# Candle Fire



## Bob42 (Jan 9, 2008)

My wife, son and I went yesterday to visit our former Pastor for Christmas in upstate NY. Well, it wasn't without an event. After visiting for a couple of hours my son and I went upstairs to fix her computer. We were working for about a hour when my wife and the Pastor came up to see our progress. That took about another 15 minutes. So we then headed downstairs and it smelled like something burning. I went to the basement to check the oil burner and there was a slight haze at the top of the stairs but that wasn't it. so I went back up the stairs and when I turned to close the basement door I saw black smoke coming out from the door frame of the bedroom next to the basement.

I was very surprised to see that being I just passed it and saw nothing. To make a long story short, She had a candle lit in the room to help remove the dog odors along with a HEPA filter. A little over kill being that it's only two small dogs. I yelled that the room was on fire and to get me a fir extinguisher and then get out but the Pastor said her dogs were in there. So, she tried to get passed me but I grabbed her and pushed her out, then I got the dogs then went in and put out the fire. It was a small couch and part of the wall and picture that was lit by a candle that dripped onto the couch and lit it.

The reason I didn't see the smoke originally was the HEPA filter was scrubbing the smoke and pulling in the fresh air from under the door feeding the fire until it got clogged. All my years as a volunteer and professional firefighter FDNY, I haven't seen that one. We called the local FD to ventilate the house. She can't stay in the house until the cleaning company is done cleaning it all up. They wont be done until Monday or Tuesday. The blessing is that no one was hurt not even the dogs. By the way her smoke detector batteries were low and didn't go off.

My concern has always been candles. She says they are spiritual to her and I told her I understand but the spiritual part but, for her it's not going to be what she is thinking.

So at this holiday season and all year, PLEASE be very careful with candles. If you must have them use a dish under it so if it drips it stays on the dish and never leave it unattended. Put new batteries in your smoke detectors twice a year.


----------



## sras (Oct 31, 2009)

Looks like you got there just in time. You would know better than I, but that looks like it was about to start going fast. Good on you for moving quickly. Glad no one was hurt.


----------



## TJ65 (Jan 19, 2010)

Isn't it always the way - you as an experienced fire person and you didn't see this!
It really goes to show that these thngs happen anywhere if you are not careful!
Thanks for posting it really should make people aware of just how easy it is to start a fire.


----------



## SnowyRiver (Nov 14, 2008)

Wow, that was close.
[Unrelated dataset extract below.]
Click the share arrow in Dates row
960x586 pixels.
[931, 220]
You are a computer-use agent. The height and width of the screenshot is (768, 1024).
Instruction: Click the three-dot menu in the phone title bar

Thank goodness everyone wasnt asleep. Good job on putting the fire down. Glad no one was injured.


----------



## Bob42 (Jan 9, 2008)

sras, Yes another 3 minutes and the whole room would have been going.

TJ65, I was so shocked. I passed the door just a few minutes prior and saw nothing.
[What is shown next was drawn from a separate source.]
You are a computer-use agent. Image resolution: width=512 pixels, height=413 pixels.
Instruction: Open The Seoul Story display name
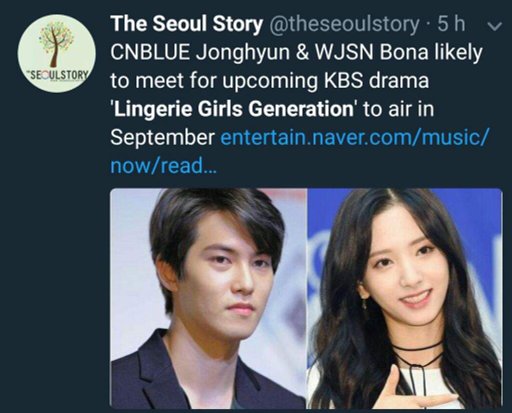[x=187, y=24]
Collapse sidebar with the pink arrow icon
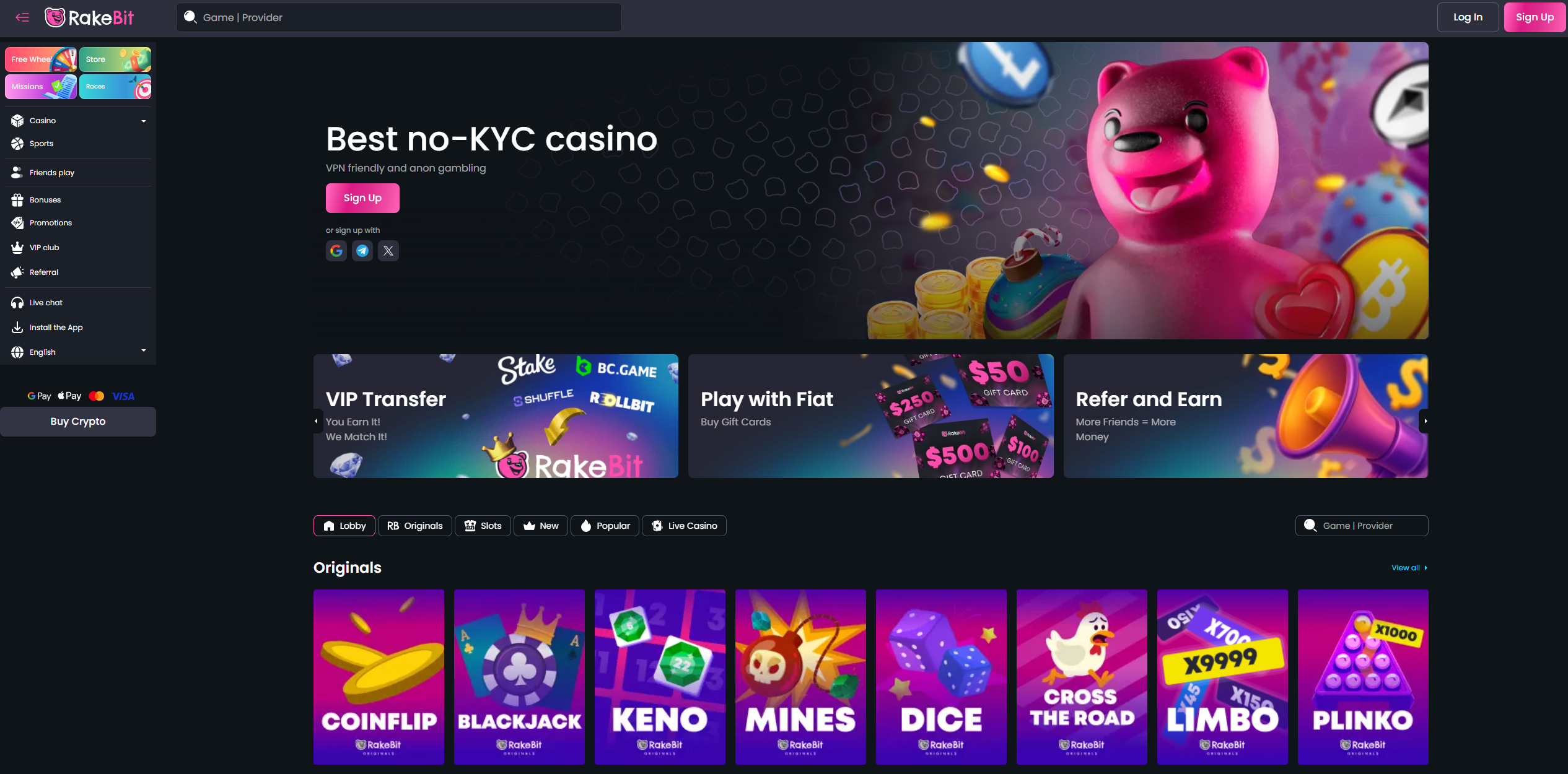Viewport: 1568px width, 774px height. (22, 17)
I am not a candle lover, but I do make some candle holders so this doesn't happen.


----------



## TopamaxSurvivor (May 2, 2008)

I'm scared of candles too. That was a close one!!


----------



## sawblade1 (Feb 11, 2010)

Blessings, Blessings, Blessings 
You were the angel she needed for the day 
God bless


----------



## Pop (Aug 6, 2007)

Having worked in fire service training there is a video of an experiment done by the National Fire Institute. They used a living room set up with a camera & timer running. The small fire took only around 30 seconds to fill the room & about 1 minute to flashover.

Pop


----------